▶ Exercises to complete
1. Print the passage of the club music article starting at "There has been" and ending at "real or imagined...".
2. Carry on the club music article from the point at which it stops.

Monday 17 August 2015

System Focus: Why Today's Underground Club Music Sounds Cybernetic

Celestial Trax's Ride or Die

There has been a slow but sure shift in the way the underground talks about one of its key areas: "dance music" has become "club music." The major reason for this is probably that it differentiates it from Electronic Dance Music (EDM), the name that, despite its generality, has come to stick more specifically to the recent explosion of big name, big crowd, big show parties held outdoors, particularly across the U.S. "Club music" is not that—it's a more intimate, enclosed environment, both in the physical spaces it describes and in the community that enters and honors those spaces, whether real or imagined...

▶ Exercise data
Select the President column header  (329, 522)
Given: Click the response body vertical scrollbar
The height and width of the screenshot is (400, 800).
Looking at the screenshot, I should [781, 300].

▶ Answers for the exercise
1.
There has been a slow but sure shift in the way the underground talks about one of its key areas: "dance music" has become "club music." The major reason for this is probably that it differentiates it from Electronic Dance Music (EDM), the name that, despite its generality, has come to stick more specifically to the recent explosion of big name, big crowd, big show parties held outdoors, particularly across the U.S. "Club music" is not that—it's a more intimate, enclosed environment, both in the physical spaces it describes and in the community that enters and honors those spaces, whether real or imagined...

2.
DJ New Jersey Drone's Energy EP
This kind of music was pioneered by transatlantic labels like Night Slugs, Fade to Mind, and Keysound, and mixes together rebooted ballroom/vogue house and the new wave of instrumental grime, all with a stark, hi-tech machine sheen. It was soon developed further on tight, intense and ice-cold shorter releases by artists on London's Liminal Sounds such as Brooklyn-based producer Copout, and particularly those on fellow UK label Her Records, such as DJ Double M, Sudanim, CYPHR and Kid Antoine. It's a style that is enjoyed by the sort of musicians and fans who don't like to name styles, but instead allude to hybridities of aging categories like house, techno and grime...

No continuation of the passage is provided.